Identification of Molecular Biomarkers in Taiwanese Patients with Wilms Tumor Using a Methylation-Specific Multiplex Ligation-Dependent Probe Amplification (MS-MLPA)-Based Approach

Background: Wilms tumor is a solid tumor that frequently occurs in children. Genetic or epigenetic aberrations in WT1 and WT2 loci are implicated in its etiology. Moreover, tumor suppressor genes are frequently silenced by methylation in this tumor. Methods: In the present study, we analyzed the methylation statuses of promoter regions of 24 different tumor suppressor genes using a methylation-specific multiplex ligation-dependent probe amplification (MS-MLPA)-based approach in six Wilms tumors. Results: All six Wilms tumors showed methylation of RASSF1 specific to tumors, not in normal tissues.

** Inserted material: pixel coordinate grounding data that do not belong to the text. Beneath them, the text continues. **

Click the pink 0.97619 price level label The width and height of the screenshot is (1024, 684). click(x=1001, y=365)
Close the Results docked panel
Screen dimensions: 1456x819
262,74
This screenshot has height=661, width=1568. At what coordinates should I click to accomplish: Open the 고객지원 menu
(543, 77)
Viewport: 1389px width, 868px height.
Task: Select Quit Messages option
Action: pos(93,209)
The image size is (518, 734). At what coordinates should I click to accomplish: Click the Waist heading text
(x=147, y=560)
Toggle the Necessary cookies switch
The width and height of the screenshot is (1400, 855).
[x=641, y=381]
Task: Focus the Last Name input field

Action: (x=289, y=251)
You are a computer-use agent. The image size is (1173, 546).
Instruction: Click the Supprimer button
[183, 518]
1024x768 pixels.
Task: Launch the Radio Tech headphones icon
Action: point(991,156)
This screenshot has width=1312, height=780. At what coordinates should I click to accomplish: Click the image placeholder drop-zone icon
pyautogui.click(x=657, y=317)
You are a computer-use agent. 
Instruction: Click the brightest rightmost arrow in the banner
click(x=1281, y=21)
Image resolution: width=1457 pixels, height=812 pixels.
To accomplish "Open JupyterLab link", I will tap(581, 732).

Moreover, methylated HIC1 was identified in stromal type Wilms tumors and methylated BRCA1 was identified in epithelial type Wilms tumors. Unmethylated CASP8, RARB, MLH1_167, APC, and CDKN2A were found only in blastemal predominant type Wilms tumors. Conclusions: Our results indicated that methylation of RASSF1 is the essential event in the tumorigenesis of Wilms tumor, which may inform its clinical and therapeutic management. In addition, mixed type Wilms tumors may be classified according to epithelial, stromal, and blastemal components via MS-MLPA-based approach.